なぜ、いま出版社は躍起になって、出版界版著作隣接権(本記事では以後、著作隣接権とする)の獲得を目指しているのか?
この事態の発端は2009年に話題となった「グーグルブック検索和解問題」にまで遡る。この問題は、グーグルがアメリカで「図書館プロジェクト」と称して、フェアユースという権利を主張し、主に大学図書館に所蔵されている書物を勝手にスキャンしてデータベース化していたことに対して、アメリカの複数の出版社が「著作権侵害に当たる」としてグーグルを提訴。

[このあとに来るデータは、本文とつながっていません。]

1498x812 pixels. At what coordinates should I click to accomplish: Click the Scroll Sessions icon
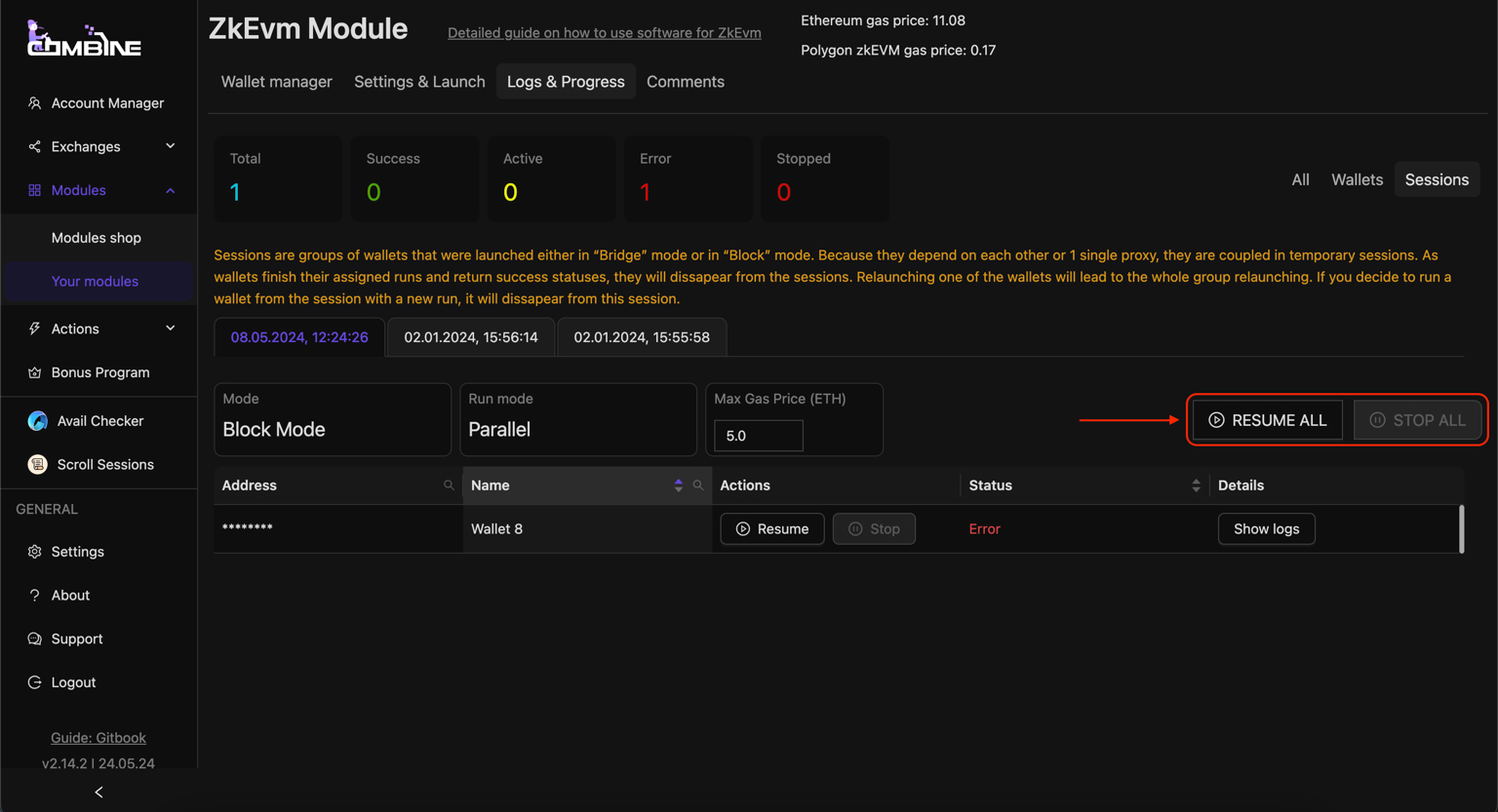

08年に両者は和解したのだが、その一方でグーグルは「この訴訟は、原告が利害関係者の全員を代表して訴える『集団訴訟』(クラスアクション)である」として、全世界の出版者に対して、「期限内に(データベース化に)『no』と言わないと、自動的に図書館プロジェクトに参加するとみなす」と通告してきたのだ。
「アメリカの一私企業が世界の書物=文化を私物化するのか!」と、グーグルの横暴なやり方に危機感を抱いた日本の出版界は、日本政府を巻き込んで、すぐさま対応を検討。その結果、2010年に総務省、文部科学省、経済産業省が合同で「デジタル・ネットワーク社会における出版物の利活用の推進に関する懇談会」(通称・3省デジタル懇談会)を立ち上げるに至った。そこで検討された議題のひとつに「出版者への権利付与に関する検討」(文部科学省担当)があったのだ。
著作隣接権は、著作物の創作者ではないが、著作物の伝達に重要な役割を果たしている者に認められた権利。出版界が想定しているこの権利が認められれば、許諾なくアップストアで違法配信されている電子書籍や紙の海賊版の取り締まりなどができるようになる。音楽の分野では当たり前にある権利だが、出版界がこれを有する国はない。